TEXT PROVIDED
INTRODUCTION AND OBJECTIVES
Ultrasonography was used as early as the 1950s to characterise soft tissues in humans, and today is used routinely in human and veterinary medicine in the areas of ophthalmology, cardiology, neurology, nephrology, gynaecology and andrology, obstetrics, organ transplantation, oncology, orthopaedics and dermatology. It is somewhat surprising then that ultrasonography has received so little attention in zoo and wildlife medicine (see review, Hildebrandt & Göritz, 1998). Furthermore, although the number of investigations has increased recently, the focus remains on mammals (69%) with less emphasis on reptiles (19%), birds (12%), fish and amphibians (<1%) (Göritz, 1996).

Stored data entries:
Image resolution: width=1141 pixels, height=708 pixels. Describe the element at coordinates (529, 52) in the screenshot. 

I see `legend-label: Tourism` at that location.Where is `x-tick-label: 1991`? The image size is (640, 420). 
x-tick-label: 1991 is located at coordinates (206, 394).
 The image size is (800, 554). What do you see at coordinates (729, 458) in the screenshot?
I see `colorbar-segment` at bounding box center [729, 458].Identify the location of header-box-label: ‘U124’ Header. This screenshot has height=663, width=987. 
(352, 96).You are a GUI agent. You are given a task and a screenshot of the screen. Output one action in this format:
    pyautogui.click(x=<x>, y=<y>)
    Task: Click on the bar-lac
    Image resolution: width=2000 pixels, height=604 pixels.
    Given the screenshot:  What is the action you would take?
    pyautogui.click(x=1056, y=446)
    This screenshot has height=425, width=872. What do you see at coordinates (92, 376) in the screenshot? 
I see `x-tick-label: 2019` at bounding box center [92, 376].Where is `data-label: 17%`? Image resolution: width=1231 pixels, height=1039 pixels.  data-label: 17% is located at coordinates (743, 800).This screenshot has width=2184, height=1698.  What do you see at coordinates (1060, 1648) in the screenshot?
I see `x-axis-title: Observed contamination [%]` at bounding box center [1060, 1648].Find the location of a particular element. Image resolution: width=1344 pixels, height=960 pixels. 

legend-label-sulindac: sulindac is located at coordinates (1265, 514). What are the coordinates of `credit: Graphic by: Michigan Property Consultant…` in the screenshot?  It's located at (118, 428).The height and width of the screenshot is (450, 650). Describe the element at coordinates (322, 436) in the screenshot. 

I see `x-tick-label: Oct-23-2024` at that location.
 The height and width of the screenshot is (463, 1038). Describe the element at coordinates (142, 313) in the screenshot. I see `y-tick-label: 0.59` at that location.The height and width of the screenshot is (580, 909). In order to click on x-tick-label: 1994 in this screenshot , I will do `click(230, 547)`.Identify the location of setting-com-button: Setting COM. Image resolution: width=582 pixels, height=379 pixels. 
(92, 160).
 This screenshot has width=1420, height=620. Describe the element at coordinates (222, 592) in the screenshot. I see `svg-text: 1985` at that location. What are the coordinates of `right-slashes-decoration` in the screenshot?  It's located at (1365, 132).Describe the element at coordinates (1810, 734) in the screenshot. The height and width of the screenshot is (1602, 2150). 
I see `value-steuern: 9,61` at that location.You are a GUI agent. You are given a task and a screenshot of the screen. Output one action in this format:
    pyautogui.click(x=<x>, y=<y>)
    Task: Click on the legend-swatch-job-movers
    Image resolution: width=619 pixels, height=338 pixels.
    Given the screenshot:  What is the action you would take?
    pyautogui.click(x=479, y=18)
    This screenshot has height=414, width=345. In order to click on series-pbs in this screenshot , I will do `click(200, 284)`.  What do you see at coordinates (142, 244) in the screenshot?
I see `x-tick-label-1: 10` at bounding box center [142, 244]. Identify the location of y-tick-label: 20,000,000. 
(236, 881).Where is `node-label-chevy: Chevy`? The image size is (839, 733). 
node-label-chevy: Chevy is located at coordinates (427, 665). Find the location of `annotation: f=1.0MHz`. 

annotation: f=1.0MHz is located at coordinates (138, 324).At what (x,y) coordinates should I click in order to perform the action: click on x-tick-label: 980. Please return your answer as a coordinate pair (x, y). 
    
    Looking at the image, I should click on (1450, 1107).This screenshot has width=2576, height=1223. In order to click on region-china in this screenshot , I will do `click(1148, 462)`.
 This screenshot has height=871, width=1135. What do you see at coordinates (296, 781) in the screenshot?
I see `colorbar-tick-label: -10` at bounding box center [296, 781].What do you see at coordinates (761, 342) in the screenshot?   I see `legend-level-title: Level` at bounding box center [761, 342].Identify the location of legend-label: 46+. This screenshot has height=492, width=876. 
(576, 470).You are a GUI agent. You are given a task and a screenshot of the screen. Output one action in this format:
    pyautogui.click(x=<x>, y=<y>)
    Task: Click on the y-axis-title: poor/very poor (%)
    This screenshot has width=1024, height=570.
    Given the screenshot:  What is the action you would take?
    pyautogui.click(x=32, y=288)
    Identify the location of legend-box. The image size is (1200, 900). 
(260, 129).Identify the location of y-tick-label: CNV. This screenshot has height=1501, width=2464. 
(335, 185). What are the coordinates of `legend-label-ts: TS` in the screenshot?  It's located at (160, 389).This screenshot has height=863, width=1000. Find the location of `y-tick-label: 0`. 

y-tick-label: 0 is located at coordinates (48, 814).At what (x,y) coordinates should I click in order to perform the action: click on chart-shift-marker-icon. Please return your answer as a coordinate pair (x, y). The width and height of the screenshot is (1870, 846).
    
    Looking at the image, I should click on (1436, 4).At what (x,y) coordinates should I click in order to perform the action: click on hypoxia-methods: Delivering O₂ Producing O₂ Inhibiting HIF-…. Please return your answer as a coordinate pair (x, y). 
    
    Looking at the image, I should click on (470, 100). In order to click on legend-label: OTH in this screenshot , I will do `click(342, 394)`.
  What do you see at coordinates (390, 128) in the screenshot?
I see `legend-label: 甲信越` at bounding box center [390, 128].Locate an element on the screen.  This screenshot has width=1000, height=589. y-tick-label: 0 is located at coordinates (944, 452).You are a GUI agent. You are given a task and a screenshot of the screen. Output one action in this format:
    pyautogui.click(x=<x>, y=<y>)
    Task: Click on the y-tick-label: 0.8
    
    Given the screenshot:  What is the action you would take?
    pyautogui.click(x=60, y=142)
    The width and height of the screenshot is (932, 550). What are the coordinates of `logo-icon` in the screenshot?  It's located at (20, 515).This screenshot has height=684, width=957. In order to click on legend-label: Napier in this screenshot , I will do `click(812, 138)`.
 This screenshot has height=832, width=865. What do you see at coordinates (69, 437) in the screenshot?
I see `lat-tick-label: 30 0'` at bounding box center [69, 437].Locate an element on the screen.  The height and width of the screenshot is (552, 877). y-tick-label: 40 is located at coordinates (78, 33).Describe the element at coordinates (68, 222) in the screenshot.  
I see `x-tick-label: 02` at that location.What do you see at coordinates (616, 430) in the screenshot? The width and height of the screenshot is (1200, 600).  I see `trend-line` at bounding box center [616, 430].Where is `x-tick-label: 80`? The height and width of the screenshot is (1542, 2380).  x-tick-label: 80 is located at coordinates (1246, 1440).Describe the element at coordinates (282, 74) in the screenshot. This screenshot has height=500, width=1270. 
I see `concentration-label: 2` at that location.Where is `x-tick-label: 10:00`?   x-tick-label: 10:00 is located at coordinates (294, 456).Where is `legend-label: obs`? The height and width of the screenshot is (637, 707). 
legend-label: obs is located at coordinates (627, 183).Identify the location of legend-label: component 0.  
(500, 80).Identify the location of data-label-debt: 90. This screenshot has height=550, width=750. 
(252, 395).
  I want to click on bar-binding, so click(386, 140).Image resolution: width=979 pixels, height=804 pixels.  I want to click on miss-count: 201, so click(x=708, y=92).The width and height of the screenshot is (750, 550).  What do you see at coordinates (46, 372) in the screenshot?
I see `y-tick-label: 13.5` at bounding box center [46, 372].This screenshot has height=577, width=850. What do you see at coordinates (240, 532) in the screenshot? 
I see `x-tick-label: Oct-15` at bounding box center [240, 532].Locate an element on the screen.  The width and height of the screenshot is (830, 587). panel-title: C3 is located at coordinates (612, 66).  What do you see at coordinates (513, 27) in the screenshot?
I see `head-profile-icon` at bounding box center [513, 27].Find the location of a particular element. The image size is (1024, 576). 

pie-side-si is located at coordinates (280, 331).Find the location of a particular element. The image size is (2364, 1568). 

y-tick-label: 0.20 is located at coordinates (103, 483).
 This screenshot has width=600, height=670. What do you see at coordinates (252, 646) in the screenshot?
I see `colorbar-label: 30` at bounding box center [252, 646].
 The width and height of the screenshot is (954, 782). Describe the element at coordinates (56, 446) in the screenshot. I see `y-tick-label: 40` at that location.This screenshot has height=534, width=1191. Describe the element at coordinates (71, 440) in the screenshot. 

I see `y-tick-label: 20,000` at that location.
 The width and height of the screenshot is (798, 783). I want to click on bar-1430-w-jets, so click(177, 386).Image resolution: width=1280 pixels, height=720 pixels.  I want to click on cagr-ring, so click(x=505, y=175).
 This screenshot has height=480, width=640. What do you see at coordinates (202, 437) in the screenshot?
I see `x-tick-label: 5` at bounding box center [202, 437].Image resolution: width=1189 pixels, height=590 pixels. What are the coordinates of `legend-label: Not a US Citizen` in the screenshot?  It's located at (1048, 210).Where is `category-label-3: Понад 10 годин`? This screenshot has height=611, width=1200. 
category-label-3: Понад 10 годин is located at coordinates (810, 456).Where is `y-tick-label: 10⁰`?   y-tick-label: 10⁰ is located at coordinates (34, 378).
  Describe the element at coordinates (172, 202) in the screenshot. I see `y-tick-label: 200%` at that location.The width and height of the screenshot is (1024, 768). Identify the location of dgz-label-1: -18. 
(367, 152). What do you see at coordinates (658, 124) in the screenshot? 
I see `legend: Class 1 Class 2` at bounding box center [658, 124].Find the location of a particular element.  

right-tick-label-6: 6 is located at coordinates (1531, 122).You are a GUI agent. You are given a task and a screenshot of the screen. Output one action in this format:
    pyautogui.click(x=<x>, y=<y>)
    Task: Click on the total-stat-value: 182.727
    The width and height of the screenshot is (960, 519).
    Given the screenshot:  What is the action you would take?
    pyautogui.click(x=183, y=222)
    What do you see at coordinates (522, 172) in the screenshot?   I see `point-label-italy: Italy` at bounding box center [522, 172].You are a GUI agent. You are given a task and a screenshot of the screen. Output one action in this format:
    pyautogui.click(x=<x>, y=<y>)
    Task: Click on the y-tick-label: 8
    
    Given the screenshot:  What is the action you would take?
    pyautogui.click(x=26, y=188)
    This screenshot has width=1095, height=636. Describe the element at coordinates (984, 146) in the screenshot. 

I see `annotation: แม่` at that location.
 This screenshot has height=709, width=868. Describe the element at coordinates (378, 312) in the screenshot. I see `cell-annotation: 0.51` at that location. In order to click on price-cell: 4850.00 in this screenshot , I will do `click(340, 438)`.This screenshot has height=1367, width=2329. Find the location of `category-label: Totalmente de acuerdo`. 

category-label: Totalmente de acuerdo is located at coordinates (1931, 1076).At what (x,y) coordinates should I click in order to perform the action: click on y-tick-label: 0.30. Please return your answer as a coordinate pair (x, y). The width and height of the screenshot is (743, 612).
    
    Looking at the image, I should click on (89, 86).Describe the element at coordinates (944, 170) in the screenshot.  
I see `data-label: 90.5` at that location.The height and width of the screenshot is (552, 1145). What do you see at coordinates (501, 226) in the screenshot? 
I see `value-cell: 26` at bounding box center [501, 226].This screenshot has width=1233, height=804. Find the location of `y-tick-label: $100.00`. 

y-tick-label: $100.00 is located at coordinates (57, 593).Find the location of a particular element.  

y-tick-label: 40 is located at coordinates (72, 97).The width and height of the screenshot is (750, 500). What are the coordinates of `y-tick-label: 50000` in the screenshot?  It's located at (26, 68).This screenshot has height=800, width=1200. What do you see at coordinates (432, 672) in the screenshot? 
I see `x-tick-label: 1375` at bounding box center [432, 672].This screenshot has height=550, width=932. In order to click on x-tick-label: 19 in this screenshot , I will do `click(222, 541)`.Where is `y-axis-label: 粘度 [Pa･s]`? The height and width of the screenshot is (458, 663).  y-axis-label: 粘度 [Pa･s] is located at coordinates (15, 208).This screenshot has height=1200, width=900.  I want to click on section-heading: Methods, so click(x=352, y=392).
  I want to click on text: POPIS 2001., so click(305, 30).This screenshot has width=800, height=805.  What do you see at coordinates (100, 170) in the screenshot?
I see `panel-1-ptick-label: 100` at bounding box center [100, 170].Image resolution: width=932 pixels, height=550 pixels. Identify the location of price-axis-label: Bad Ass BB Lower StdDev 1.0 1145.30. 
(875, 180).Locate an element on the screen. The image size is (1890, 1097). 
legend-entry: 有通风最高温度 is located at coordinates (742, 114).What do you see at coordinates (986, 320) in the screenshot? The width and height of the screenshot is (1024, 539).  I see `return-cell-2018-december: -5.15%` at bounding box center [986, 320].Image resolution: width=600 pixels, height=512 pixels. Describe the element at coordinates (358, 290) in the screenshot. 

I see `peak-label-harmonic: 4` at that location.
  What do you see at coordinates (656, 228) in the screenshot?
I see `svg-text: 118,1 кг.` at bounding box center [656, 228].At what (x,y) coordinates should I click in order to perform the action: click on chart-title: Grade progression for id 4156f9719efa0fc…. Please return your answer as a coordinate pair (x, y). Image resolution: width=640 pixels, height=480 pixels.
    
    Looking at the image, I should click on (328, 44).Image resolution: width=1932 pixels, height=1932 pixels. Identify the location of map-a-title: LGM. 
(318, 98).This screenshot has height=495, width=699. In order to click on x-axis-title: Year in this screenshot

PROMPT 1
Repeat the passage of the ultrasonography text starting at "INTRODUCTION AND OBJECTIVES" and ending at "(<1%) (Göritz, 1996).".
PROMPT 2
Condense the paragraph of the ultrasonography text that begins "Ultrasonography was used as early as" into a shorter version that keeps its main facts.
The data can be set aside, since none of it is needed.

EXPECTED OUTPUT 1
INTRODUCTION AND OBJECTIVES
Ultrasonography was used as early as the 1950s to characterise soft tissues in humans, and today is used routinely in human and veterinary medicine in the areas of ophthalmology, cardiology, neurology, nephrology, gynaecology and andrology, obstetrics, organ transplantation, oncology, orthopaedics and dermatology. It is somewhat surprising then that ultrasonography has received so little attention in zoo and wildlife medicine (see review, Hildebrandt & Göritz, 1998). Furthermore, although the number of investigations has increased recently, the focus remains on mammals (69%) with less emphasis on reptiles (19%), birds (12%), fish and amphibians (<1%) (Göritz, 1996).

EXPECTED OUTPUT 2
Ultrasonography has characterized human soft tissues since the 1950s and is now routine in human and veterinary medicine, including ophthalmology, cardiology, neurology, nephrology, gynecology and andrology, obstetrics, organ transplantation, oncology, orthopedics and dermatology. Zoo and wildlife medicine has given it little attention (Hildebrandt & Göritz, 1998). Studies have increased recently, but most concern mammals (69%), followed by reptiles (19%), birds (12%), and fish and amphibians (<1%) (Göritz, 1996).